- **Instrução 1**:
Cite o trecho sobre a pandemia e o setor automotivo, começando em "A pandemia do" e terminando em "lá há décadas.".
- **Instrução 2**:
Dê continuidade ao texto sobre o setor automotivo brasileiro na pandemia, escrevendo a partir da última frase apresentada.

- **Trecho**:
*****
A pandemia do novo coronavírus chegou de maneira avassaladora em 2020, colocando pressão sem precedentes sobre a sociedade em escala global. O setor automobilístico viu-se desafiado como nunca, em especial em nosso País, que já estava atrasado em seus deveres de casa no sentido de melhorar o ambiente de negócios e a competitividade.
Quando o mercado caminha relativamente bem, as deficiências estruturais de um país tendem a ser ignoradas. Costumo comparar essa situação com a de uma represa. Em tempos de cheia, ninguém reclama, pois o grande volume esconde o que está submerso. Mas, quando vem a estiagem, surgem as carcaças e os esqueletos que estavam lá há décadas.
Extrapolando para o setor automotivo brasileiro, tivemos um tombo inesperado na crise de 2016, mas nada foi feito para remover as tais carcaças, que dificultaram muito nossa lenta recuperação no triênio de 2017 a 2019. O início de 2020 sugeria a continuidade da retomada, mas esse bom momento foi solapado pela covid-19 a partir de março, fazendo com que encerrássemos o ano retrocedendo aos pífios volumes de 2016, e sem perspectivas de recuperação plena a curto prazo.
*****
- **Extrato de dados**:
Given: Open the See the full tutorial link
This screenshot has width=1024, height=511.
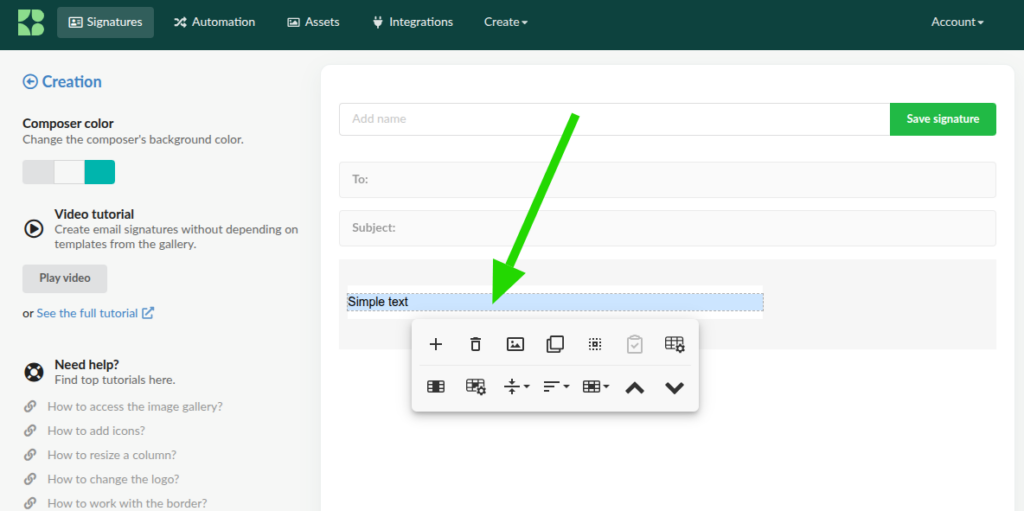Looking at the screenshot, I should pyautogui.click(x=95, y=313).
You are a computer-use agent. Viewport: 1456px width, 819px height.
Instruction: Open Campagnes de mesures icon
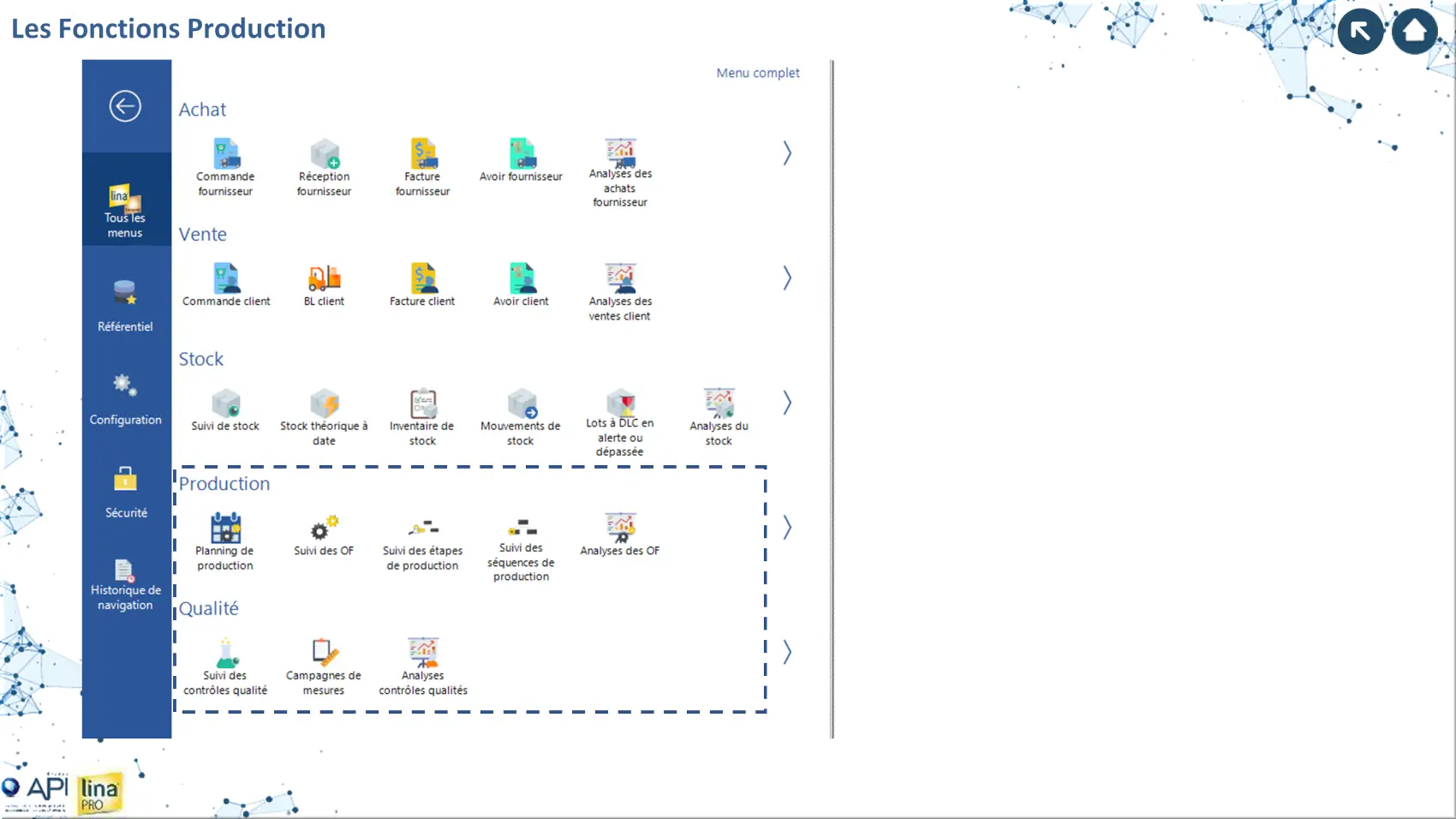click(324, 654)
*****
- **Resultado 1**:
A pandemia do novo coronavírus chegou de maneira avassaladora em 2020, colocando pressão sem precedentes sobre a sociedade em escala global. O setor automobilístico viu-se desafiado como nunca, em especial em nosso País, que já estava atrasado em seus deveres de casa no sentido de melhorar o ambiente de negócios e a competitividade.
Quando o mercado caminha relativamente bem, as deficiências estruturais de um país tendem a ser ignoradas. Costumo comparar essa situação com a de uma represa. Em tempos de cheia, ninguém reclama, pois o grande volume esconde o que está submerso. Mas, quando vem a estiagem, surgem as carcaças e os esqueletos que estavam lá há décadas.

- **Resultado 2**:
Sinal de alerta
Pior que os resultados negativos foi ver novamente as carcaças do Custo Brasil expostas num curto período de quatro anos. E, desta vez, elas estão fazendo estragos na economia como um todo, inclusive em nosso setor. O recente anúncio do fechamento de fábricas fez um sinal de alerta se acender sobre toda a cadeia automotiva.
Mais de um ano se passou desde a reforma previdenciária e, depois disso, a agenda do Governo Federal e do Congresso Nacional empacou. A expectativa é de que as reformas estruturantes sejam retomadas com força e senso de urgência.
A pandemia escancarou a necessidade de mudanças profundas nas estruturas tributárias e administrativas do governo, e de reformas pontuais que removam entraves burocráticos, jurídicos e fiscais que pesam sobre os ombros do sistema produtivo. Também ‘para ontem’ é a necessidade de intensificar obras de infraestrutura capazes de melhorar os custos logísticos.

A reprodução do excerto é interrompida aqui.